We may provide a good example to AI by changing the code. For example, the validation above:
Tester.AssertEqual(SeS("Result").GetText(), "15")
Needs to be tweaked because GetText()
returns the name of the object, while the actual result of the calculation is returned from the GetValue()
as we can see it from the Verify Object Properties dialog:
Also, we see that the calc result may contain spaces, so the result of 3+2 will actually be "5 ". So we need to trim it for comparison (i.e., use Text.Trim).
One more correction: Tester.Assert... methods always expect the 1st parameter to be a message for the assertion. So putting it all together, we may prune the validation manually to be like:
Tester.AssertEqual("Check that the result is 15", Text.Trim(SeS("Result").GetValue()), "15")
After executing it and making sure it is working, we may mark it as a reference example for other parts of the testing framework by using the thumbs up:
And it gets registered in AIExamples.txt
as a positive example:
Once we have this example, the generation for other cases also changes. I.e.:
Note
Rapise looks for AIExamples.txt file in two folders: %WORKDIR%/AI and %WORKDIR%/Shared. If both files exist then information from both of them is used.
Shared Instructions¶
Shared instructions streamline the AI code generation process by providing general guidelines and frameworks that apply across multiple test cases. These instructions ensure consistency and standardization in the AI-generated code.
Shared instructions are defined in the file %WORKDIR%/Shared/AIPrompt.txt
. Anything from this file gets appended to each AI request.
For example, when we do a test for Calculator, we always want to press the Clear or C button before doing any subsequent calculation.
Once it is defined, we need to re-generate code. And we may see that each test now begins with the same instruction:
SeS(O("CalcButtons/Clear")).DoClick()
I.e.:
In this example, we may see that it is clever enough to do clear only before the calculation starts, and not before we need to check the result:
Note
Rapise looks for AIPrompt.txt file in two folders: %WORKDIR%/AI and %WORKDIR%/Shared. If both files exist then information from both of them is used.
Naming¶
Now, with AI, naming of objects, actions, and methods as well as descriptive comments become even more important. The better you express your application and API, the better AI may combine it to implement the test. It all together helps to improve both the quality of test cases and the integrity of the testing framework.
Token Saving¶
When working with AI-generated commands, it is crucial to be mindful of token consumption, as excessive use can lead to costs. Strategies for saving tokens include optimizing prompts, reusing parameterized commands, and minimizing unnecessary elaboration in command descriptions. This ensures that the AI-driven testing process remains efficient and cost-effective.

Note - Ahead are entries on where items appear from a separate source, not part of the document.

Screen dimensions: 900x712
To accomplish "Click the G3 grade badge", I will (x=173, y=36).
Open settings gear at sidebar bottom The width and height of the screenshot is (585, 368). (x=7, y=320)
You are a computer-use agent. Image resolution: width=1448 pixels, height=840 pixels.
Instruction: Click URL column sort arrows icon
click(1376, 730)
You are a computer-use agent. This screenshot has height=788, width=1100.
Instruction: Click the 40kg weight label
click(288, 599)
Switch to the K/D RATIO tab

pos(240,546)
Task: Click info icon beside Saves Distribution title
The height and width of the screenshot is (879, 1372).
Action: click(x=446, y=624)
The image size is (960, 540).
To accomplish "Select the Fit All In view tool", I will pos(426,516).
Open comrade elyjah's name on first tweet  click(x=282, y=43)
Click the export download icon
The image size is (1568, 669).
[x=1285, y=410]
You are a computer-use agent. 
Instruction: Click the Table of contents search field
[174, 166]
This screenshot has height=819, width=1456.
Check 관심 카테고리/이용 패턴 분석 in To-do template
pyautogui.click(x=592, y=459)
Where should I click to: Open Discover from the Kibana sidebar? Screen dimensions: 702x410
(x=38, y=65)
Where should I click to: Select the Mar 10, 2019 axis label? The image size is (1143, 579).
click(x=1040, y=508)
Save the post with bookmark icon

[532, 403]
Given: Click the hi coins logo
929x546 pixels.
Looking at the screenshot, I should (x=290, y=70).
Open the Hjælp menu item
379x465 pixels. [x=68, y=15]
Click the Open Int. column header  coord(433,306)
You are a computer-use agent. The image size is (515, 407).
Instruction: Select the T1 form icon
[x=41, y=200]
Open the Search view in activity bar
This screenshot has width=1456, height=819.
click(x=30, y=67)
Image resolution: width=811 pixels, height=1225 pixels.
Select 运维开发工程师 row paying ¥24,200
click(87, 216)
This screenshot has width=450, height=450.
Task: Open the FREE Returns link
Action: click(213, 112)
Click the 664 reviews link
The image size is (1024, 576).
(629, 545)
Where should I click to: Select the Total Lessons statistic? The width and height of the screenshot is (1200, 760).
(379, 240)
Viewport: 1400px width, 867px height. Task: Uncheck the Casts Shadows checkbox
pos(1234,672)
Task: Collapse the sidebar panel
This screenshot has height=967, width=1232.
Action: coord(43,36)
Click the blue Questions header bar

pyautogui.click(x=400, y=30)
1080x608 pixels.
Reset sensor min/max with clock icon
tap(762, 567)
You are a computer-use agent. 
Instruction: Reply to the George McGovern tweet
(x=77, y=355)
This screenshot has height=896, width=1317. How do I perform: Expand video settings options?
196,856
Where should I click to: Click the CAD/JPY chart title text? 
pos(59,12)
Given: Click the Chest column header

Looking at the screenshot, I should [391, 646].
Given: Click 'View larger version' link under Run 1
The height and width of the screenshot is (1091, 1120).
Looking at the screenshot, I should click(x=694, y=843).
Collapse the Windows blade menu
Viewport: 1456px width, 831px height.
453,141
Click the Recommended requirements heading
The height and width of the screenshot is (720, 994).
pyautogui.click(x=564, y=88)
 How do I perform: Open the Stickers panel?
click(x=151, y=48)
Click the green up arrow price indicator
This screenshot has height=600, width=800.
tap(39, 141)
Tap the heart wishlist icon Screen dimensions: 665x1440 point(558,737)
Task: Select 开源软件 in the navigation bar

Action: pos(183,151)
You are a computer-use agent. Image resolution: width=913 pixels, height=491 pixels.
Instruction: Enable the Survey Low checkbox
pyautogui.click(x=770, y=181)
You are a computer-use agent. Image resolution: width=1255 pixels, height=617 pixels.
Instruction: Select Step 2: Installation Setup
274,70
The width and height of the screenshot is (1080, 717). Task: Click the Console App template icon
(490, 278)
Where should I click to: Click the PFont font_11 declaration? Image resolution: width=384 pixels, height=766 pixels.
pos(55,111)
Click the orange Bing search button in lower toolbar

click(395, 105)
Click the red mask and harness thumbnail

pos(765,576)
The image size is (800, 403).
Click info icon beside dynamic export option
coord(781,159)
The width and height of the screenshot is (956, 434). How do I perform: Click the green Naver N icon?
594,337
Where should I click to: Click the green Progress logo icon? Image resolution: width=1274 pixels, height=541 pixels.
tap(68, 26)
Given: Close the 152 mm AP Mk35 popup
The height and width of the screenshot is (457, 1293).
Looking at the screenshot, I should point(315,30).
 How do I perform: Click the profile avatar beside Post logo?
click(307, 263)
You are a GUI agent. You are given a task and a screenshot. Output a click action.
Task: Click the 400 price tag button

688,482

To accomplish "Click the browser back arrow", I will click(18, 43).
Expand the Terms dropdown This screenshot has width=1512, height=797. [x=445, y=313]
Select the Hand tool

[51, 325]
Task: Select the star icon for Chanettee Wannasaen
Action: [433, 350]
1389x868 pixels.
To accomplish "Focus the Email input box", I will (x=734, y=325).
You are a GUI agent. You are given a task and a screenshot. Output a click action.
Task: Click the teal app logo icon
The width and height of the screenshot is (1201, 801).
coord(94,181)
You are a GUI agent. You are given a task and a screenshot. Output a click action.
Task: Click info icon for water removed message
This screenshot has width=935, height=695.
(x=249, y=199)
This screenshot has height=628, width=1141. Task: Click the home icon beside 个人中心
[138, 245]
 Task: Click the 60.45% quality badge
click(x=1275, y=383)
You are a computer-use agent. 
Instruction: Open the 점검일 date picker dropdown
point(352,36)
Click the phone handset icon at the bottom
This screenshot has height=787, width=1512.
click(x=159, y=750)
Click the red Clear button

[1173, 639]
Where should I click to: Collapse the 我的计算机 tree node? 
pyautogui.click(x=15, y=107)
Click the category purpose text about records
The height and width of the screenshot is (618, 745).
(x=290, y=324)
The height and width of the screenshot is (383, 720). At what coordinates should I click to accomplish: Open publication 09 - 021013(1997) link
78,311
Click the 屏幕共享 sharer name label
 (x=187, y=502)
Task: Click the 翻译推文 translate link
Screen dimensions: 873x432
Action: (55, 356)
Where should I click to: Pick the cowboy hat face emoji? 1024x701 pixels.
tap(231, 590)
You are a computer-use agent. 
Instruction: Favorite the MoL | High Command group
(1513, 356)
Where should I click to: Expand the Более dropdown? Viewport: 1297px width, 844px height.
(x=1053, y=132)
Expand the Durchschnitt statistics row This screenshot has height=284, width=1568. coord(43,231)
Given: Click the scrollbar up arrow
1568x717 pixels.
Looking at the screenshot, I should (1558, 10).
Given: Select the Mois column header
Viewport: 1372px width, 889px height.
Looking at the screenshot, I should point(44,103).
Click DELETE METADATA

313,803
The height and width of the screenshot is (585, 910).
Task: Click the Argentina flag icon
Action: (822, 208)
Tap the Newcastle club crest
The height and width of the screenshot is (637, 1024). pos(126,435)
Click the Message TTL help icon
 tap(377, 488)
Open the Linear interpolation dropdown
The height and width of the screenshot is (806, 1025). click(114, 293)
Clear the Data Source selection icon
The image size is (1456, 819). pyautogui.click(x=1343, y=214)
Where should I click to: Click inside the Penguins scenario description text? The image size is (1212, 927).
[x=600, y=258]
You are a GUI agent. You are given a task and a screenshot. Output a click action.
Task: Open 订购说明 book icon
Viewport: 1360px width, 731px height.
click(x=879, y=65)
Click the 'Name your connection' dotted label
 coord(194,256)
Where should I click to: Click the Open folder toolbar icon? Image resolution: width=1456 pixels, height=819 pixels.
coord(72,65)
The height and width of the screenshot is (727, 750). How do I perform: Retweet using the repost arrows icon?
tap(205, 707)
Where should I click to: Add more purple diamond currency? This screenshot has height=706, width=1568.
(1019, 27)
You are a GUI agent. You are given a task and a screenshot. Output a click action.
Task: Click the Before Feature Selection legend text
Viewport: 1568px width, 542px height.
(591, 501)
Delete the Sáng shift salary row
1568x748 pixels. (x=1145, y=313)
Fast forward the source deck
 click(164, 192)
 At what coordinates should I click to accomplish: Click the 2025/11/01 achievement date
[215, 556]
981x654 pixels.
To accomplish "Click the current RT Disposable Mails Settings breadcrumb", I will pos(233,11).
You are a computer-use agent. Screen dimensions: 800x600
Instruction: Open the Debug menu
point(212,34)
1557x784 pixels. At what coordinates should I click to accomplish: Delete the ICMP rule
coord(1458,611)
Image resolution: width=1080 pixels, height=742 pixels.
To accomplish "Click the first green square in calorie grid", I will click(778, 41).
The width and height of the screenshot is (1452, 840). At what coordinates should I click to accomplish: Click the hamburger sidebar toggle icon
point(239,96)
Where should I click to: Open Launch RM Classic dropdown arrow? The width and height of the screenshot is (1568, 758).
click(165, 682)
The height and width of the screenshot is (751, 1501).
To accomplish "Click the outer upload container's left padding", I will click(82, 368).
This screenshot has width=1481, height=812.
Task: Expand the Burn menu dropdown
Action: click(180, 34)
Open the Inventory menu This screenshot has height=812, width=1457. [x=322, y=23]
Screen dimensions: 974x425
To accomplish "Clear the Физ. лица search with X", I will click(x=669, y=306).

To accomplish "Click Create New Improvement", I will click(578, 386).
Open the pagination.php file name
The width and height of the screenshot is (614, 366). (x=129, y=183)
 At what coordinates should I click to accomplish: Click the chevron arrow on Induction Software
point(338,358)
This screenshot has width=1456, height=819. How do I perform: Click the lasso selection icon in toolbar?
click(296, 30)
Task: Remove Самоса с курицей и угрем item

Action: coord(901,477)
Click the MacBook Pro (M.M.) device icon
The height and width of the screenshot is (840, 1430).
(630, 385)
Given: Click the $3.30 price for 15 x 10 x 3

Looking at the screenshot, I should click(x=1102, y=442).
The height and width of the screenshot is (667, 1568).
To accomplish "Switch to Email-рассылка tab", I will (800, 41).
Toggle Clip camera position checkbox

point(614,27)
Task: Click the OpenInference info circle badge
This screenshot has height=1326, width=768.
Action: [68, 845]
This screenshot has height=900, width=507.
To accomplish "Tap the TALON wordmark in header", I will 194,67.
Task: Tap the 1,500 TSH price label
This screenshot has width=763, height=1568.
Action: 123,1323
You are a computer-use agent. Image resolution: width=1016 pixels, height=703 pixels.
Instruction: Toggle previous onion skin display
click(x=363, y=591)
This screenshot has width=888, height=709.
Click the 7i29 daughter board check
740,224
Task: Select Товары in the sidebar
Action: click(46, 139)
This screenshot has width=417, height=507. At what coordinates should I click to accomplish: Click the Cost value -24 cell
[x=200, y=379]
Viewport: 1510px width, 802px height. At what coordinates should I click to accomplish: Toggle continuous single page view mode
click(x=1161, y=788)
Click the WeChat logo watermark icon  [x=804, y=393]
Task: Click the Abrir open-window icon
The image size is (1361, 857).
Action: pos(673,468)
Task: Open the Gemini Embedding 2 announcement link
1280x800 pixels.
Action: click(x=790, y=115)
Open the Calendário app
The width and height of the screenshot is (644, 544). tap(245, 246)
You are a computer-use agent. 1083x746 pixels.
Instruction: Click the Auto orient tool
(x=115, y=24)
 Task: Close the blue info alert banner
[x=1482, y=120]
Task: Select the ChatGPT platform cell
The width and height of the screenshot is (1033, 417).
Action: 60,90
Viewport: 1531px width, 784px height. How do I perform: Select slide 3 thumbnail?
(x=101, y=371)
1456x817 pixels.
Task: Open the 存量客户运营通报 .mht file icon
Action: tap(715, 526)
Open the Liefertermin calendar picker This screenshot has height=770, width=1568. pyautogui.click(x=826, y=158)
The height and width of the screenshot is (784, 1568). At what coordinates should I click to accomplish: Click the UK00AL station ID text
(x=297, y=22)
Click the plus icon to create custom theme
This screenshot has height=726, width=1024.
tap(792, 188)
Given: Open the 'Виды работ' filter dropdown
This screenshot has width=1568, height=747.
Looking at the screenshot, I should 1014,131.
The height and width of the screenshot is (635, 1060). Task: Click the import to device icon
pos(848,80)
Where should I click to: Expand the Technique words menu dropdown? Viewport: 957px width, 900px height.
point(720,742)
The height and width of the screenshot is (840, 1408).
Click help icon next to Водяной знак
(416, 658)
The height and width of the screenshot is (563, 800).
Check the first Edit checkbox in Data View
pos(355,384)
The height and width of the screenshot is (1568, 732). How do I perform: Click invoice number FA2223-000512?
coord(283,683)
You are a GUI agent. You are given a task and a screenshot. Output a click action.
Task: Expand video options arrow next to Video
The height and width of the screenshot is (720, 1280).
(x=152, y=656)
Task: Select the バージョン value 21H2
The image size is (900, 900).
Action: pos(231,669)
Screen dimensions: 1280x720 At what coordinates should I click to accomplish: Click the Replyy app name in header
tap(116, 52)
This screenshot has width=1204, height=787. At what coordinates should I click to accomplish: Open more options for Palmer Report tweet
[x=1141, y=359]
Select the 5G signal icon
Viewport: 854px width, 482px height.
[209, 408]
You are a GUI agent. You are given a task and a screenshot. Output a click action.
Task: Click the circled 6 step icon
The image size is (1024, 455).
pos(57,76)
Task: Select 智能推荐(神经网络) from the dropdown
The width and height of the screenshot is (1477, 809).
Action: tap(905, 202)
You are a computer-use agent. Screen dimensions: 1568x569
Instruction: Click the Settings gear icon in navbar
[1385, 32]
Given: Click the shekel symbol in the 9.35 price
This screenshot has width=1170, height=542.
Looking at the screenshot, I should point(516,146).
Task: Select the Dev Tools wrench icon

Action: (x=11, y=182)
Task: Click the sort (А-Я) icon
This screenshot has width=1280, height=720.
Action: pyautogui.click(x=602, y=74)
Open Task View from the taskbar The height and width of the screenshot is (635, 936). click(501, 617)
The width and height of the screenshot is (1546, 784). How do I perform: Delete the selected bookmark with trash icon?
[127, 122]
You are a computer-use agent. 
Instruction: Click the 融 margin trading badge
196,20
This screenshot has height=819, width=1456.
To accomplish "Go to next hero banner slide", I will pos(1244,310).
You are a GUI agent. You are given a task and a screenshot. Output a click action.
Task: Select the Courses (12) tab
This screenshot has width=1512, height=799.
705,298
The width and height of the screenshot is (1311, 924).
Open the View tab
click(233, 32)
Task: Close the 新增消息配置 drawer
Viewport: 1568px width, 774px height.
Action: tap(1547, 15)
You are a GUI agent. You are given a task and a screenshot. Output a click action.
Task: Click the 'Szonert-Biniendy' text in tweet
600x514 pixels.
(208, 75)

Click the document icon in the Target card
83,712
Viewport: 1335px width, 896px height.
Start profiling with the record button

In Rapise, the whole approach is intended to save cost while maximizing efficiency. Rapise provides AI with well-defined objects and page objects, and AI uses them to generate the code. The generation is done while the test is created, and no AI access is required during runtime.
The only exception is if you updated the AI command and didn't re-generate it—then the test will generate and save it to the cache before executing the command. But in most cases, executing the test does not spend any tokens.